The US Department of Labor’s decision to “pause” operations at all contractor-run Job Corps sites marks the first such move in the program’s 61-year history. On Maui, the impact will have ripple effects for both students and employees.
“The students will have to find places to live. And the staff will need to find new jobs,” Wittenberg said. The Makawao center employs more than 55 people, he added.
According to the National Job Corps Association, over a third of Job Corps students nationwide face mental health challenges, and more than 4,500 have no stable home.
Political pressure builds
In a statement on Thursday, US Labor Secretary Lori Chavez-DeRemer said that Job Corps was found to no longer achieve “the intended outcomes that students deserve,” citing “a startling number of serious incident reports and our in-depth fiscal analysis.”

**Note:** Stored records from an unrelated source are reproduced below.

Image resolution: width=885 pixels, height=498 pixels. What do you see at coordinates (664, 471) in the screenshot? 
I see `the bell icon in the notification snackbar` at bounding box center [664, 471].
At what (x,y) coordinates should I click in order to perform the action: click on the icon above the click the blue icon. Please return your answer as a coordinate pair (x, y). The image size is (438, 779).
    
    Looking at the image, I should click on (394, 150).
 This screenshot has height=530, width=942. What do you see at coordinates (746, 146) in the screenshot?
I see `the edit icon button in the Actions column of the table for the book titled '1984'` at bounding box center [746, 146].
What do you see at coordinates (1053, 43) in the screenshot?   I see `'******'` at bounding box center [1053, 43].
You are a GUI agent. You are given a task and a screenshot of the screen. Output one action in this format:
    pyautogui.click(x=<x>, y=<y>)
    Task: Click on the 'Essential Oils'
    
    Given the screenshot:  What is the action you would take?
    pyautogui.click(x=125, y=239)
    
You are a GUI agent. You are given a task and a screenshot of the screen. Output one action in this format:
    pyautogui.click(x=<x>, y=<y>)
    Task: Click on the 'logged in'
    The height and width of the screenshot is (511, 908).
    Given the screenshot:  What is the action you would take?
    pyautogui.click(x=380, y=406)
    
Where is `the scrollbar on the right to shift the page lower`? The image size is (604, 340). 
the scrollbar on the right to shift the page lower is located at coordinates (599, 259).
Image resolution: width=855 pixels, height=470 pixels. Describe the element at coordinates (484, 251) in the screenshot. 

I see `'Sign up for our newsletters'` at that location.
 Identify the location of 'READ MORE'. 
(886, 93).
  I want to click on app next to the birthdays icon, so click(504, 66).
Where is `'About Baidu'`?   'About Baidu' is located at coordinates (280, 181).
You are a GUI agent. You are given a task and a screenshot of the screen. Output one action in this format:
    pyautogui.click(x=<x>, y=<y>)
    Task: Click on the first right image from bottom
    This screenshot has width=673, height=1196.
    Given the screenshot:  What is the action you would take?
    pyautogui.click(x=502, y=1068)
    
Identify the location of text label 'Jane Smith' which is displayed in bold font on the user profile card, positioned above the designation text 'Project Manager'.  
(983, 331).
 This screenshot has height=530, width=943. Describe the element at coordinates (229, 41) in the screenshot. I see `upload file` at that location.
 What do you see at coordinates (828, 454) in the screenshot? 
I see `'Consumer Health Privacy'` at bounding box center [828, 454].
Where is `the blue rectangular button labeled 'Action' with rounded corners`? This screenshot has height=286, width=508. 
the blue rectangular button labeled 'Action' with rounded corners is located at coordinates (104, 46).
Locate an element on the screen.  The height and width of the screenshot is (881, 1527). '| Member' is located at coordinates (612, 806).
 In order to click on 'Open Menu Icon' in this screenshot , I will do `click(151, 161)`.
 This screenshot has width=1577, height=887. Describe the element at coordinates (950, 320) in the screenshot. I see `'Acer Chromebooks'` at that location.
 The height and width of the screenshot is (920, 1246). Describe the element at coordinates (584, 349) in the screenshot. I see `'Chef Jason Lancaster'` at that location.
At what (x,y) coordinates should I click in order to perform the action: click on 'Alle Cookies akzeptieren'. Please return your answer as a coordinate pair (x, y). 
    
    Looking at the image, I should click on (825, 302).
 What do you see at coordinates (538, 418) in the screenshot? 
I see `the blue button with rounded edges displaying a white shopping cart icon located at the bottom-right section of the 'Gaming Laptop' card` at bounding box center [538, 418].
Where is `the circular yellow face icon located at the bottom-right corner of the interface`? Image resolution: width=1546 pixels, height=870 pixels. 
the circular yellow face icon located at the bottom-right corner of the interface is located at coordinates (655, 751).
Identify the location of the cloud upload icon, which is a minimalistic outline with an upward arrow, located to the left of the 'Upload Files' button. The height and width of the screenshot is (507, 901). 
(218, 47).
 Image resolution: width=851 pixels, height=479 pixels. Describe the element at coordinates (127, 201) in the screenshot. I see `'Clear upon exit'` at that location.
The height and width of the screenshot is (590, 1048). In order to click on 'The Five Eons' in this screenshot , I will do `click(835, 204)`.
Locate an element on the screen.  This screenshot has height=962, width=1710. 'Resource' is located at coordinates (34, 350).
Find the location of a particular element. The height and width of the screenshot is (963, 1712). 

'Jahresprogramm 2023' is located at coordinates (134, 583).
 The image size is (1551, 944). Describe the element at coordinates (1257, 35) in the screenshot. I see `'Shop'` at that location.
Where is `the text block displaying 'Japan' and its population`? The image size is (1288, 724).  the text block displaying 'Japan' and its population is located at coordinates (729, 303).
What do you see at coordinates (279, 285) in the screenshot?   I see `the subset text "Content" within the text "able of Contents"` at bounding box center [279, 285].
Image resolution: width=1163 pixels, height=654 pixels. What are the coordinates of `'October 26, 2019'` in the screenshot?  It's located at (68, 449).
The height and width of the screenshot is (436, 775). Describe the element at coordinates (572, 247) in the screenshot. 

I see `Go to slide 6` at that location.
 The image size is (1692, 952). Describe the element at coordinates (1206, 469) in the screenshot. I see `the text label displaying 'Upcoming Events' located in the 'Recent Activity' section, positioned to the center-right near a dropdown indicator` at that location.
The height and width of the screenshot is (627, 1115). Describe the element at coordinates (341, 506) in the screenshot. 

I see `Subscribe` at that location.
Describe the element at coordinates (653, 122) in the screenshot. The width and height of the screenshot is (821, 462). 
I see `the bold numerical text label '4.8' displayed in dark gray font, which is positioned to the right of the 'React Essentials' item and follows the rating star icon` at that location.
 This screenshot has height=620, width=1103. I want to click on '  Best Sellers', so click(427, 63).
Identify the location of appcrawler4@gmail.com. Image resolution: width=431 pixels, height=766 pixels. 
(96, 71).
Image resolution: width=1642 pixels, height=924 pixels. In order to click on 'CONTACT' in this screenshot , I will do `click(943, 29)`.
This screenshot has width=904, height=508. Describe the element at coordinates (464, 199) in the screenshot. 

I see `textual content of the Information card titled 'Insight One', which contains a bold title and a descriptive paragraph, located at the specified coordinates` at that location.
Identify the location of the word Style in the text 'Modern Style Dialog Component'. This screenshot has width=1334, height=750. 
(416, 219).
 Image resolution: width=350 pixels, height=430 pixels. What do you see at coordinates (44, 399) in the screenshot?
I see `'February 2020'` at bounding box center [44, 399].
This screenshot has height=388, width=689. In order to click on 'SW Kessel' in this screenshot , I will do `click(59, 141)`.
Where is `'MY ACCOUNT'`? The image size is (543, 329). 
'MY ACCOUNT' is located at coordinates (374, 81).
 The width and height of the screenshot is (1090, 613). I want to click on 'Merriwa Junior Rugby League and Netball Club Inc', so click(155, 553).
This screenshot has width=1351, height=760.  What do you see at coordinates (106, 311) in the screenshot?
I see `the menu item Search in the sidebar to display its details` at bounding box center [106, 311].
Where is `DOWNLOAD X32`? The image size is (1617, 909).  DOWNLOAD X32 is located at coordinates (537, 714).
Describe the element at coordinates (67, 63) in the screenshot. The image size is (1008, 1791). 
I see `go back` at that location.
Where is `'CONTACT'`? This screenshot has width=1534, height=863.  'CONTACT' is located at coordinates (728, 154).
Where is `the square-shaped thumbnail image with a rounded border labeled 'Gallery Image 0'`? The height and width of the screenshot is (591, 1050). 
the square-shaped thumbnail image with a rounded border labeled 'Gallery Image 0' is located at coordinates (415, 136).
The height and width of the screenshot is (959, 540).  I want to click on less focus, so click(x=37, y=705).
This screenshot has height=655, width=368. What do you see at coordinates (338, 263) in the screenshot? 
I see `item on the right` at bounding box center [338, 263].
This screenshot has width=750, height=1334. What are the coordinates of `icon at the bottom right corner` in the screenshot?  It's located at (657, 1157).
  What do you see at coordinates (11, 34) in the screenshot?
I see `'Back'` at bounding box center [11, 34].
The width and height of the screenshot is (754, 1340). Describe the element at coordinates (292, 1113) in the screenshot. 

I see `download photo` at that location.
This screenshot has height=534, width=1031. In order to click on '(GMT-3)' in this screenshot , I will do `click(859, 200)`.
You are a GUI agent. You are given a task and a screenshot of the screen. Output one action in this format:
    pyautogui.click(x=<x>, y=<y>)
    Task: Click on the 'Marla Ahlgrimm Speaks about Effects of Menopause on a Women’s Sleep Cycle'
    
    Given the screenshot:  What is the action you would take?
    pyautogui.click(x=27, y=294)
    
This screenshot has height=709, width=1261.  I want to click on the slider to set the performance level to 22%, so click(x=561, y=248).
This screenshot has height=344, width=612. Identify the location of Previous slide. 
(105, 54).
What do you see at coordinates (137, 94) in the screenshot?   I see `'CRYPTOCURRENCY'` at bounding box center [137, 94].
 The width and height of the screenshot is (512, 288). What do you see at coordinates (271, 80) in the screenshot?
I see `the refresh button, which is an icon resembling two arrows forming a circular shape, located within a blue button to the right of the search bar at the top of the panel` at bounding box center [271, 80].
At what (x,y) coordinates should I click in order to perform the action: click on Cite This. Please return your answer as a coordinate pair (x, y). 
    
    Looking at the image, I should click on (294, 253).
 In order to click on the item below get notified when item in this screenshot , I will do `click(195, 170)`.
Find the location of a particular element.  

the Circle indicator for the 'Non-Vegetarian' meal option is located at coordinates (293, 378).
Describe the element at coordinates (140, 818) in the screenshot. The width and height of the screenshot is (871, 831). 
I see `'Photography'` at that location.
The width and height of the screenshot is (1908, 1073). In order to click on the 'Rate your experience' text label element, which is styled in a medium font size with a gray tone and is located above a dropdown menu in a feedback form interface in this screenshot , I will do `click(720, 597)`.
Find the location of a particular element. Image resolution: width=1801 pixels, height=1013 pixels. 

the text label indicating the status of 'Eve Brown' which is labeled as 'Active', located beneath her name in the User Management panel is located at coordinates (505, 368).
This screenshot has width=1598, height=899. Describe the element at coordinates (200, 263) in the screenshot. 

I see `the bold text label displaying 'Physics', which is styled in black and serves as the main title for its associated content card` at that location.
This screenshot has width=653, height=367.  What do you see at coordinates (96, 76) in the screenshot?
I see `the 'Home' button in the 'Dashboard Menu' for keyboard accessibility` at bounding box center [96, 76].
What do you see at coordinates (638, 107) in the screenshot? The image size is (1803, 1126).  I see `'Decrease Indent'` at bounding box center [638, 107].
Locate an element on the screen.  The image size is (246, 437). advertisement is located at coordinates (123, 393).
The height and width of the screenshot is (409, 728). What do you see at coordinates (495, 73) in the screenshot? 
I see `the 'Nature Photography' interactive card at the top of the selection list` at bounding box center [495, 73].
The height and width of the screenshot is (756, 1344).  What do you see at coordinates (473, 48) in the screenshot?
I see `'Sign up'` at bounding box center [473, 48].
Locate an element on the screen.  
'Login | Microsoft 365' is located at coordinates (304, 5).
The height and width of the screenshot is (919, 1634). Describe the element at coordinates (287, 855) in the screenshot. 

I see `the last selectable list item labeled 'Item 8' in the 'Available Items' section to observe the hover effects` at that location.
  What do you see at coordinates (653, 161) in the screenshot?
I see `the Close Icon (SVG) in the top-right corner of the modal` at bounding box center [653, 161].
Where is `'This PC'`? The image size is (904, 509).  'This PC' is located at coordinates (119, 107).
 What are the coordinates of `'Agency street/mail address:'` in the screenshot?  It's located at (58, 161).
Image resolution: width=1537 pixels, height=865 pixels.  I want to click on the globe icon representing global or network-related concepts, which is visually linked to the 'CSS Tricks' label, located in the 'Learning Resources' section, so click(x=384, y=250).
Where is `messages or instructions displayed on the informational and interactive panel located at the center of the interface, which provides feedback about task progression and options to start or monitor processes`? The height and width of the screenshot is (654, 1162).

According to the DOL, the program has been operating at a multi-million-dollar deficit and was rated poorly in the department’s Employment and Training Administration’s (ETA’s) job corps transparency report.
The findings show a national graduation rate of just 38.6%, average cost per graduate of $155,600 and 14,913 safety-related infractions in Program Year 2023. The full DOL statement can be viewed here.
However, Hawaiʻi’s two Job Corps campuses—on Maui and Oʻahu—rank among the top nationally. In Program Year 2023, the year studied by the ETA, Hawaiʻi Job Corps graduation rate was 63.5% by WIOA standards (No. 2 in the nation). The average cost per graduate was $34,088 (lowest in the nation).
Wittenberg called the Hawaiʻi centers a “shining star on the national level.”
According to US Rep. Jill Tokuda, D-Hawaiʻi, over 80% of Hawaiʻi’s 2024 graduates are employed, enrolled in college or had military plans within six months. Their average wage: $17.87 per hour, significantly above the state and federal minimum wage.
Tokuda was among those who swiftly condemned the DOL’s decision.
“I am outraged by the Department of Labor’s reckless decision to halt operations at Job Corps centers, a lifeline for young people in Hawaiʻi and across the country,” she said in a statement Thursday. “This isn’t budget management; it’s a betrayal. Job Corps works.”
She pointed to the program’s role during Maui’s wildfire crisis, when students helped distribute aid and assist the community. “We should be investing more in Job Corps, not gutting it,” she said. “Our youth deserve opportunity, not abandonment.”
A broader history of scrutiny
Established under the Economic Opportunity Act of 1964, Job Corps is the largest federally funded job-training program administered by the US Department of Labor. With an annual budget of $1.7 billion as of 2014 and 2018, the program operates more than 120 centers across the United States and Puerto Rico, serving between 37,000 and 60,000 young adults each year.
Tuition is free. To qualify, students must meet low-income criteria and face at least one barrier to education or employment—such as low literacy, homelessness, or involvement with the foster care or justice system. Job Corps also provides housing, meals, a small allowance, uniforms, books, supplies, and medical and dental care.
Despite what it offers, the program has long faced scrutiny. Since the late 1990s, multiple audits and investigations have questioned its safety and cost-effectiveness, though bipartisan support in Congress has kept it afloat.
In 2020, COVID-19 dealt a blow to its effectiveness: Physical campuses shuttered and the shift to online education reportedly caused nationwide enrollment to plummet.
On Maui, the pandemic slashed in half the number of students served at the Hawaiʻi Job Corps Center. Prior to it, the Maui campus was nearing its capacity of 128 students.
Despite those challenges, Wittenberg says the Maui center was on the road to recovery—until now.
He hopes the community won’t let the program disappear quietly.
“What I’m worried about is (that) programs go down if people just stay silent,” he said. “It’s really important for people to say something.”